The first industrial revolution triggered the birth of the agricultural revolution, where steam engines powered machines to increase crop yield at better quality and lower cost. Then came the discovery of electricity which played a major factor in influencing the second industrial revolution – paving the way for mass manufacturing of products in assembly-lines and factories. The third industrial revolution was driven by the emergence of computer-driven systems – making it possible to program machines and networks on human prompts.
Now, we have begun to scratch the surface of the fourth industrial revolution, otherwise known as Industry 4.0.
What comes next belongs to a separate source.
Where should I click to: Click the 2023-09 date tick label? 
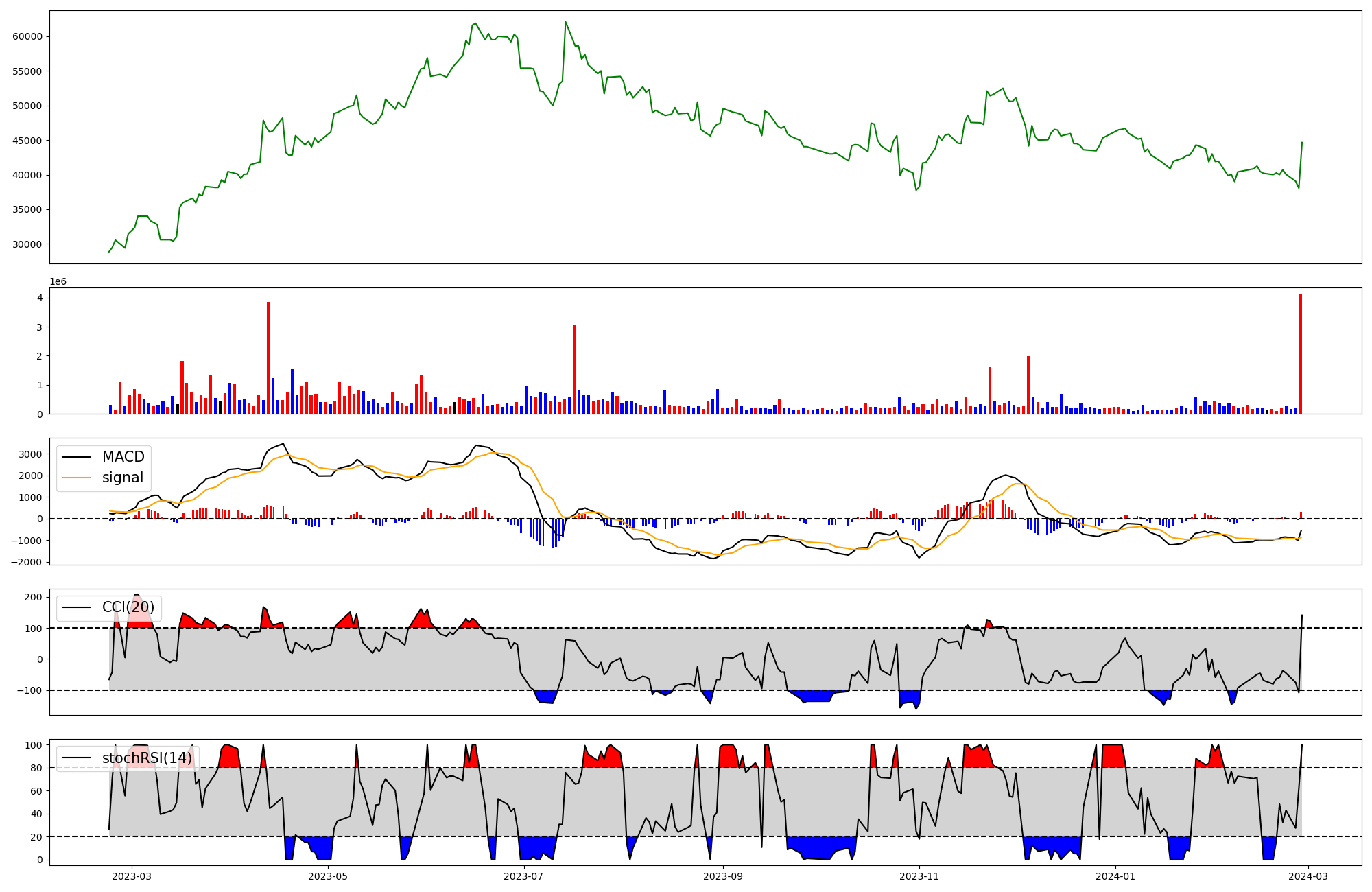pos(724,876)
Spurred by the wide adoption of digitization tools and systems, Industry 4.0 focuses on autonomously completing a task by integrating digital systems to communicate with each other to make decisions based on precise analytics – empowering machines to do things that human minds, eyes and hands could otherwise handle.
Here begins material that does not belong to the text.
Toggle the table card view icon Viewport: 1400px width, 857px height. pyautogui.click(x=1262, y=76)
This wave of connections between digital tools like IOT devices, big data, cloud computing, AI, robotics, machine learning, neural networks, AR, VR, and other digital systems, orchestrates a truly collaborative atmosphere, where products and services are built to accommodate customer insights, market demands, and evolving technologies.
Industry 4.0 opens huge opportunities for disruption to manufacturing IT services.
Ramp-up speed to market:
Delegating work to a coalition of smart systems will accelerate the speed of each process – be it physical or mental, research or production. After all, the notion of any digitized system is to provide instant results.
Dynamic and competitive products:
Powered by smart and intuitive systems, Industry 4.0 will translate every speck of data into information, be it market fluctuations, reductions of waste, etc – to build better products based on new-learning and to become resource efficient.
Customer insights become more intimate:
Industry 4.0 will usher greater levels of personalization and customer integration. Large-scale and proactive cooperation with customers will unravel key value propositions that can be easily integrated with a flexible production process.
Greater flexibility to worldwide operations:
Businesses will be liberated from carrying data in silos and will create a global-value-chain, where customer, suppliers, and manufacturers are inter-connected and flexible enough to seamlessly incorporate market demands.
When human workers become spectators:
With a shortage of skilled workers, employing automated machines as the workers of the future is inevitable. Industry 4.0 focuses on easing the work-life balance of human workers by turning their focus to more creative and value-added pursuits, while ensuring dangerous or tedious work activities are assigned to machines.
Industry 4.0 is already on course to reshaping the future of manufacturing; DHL and Amazon employ autonomous mobile robots (ARM) to transport packages around the warehouse using smart-system to deliver the package in relevance to its delivery schedule. Digitized ports in cities like Shanghai, Rotterdam and Hamburg have been steering processes independently throughout the entire value chain be it logistics, tracking or safety systems using a series of connected digitized solutions and robotics.
We live in exciting times, where innovations will lead to more expansive technological advancements and life-altering disruptions. Can manufacturing industries step-up to the pace of progress or be overwhelmed?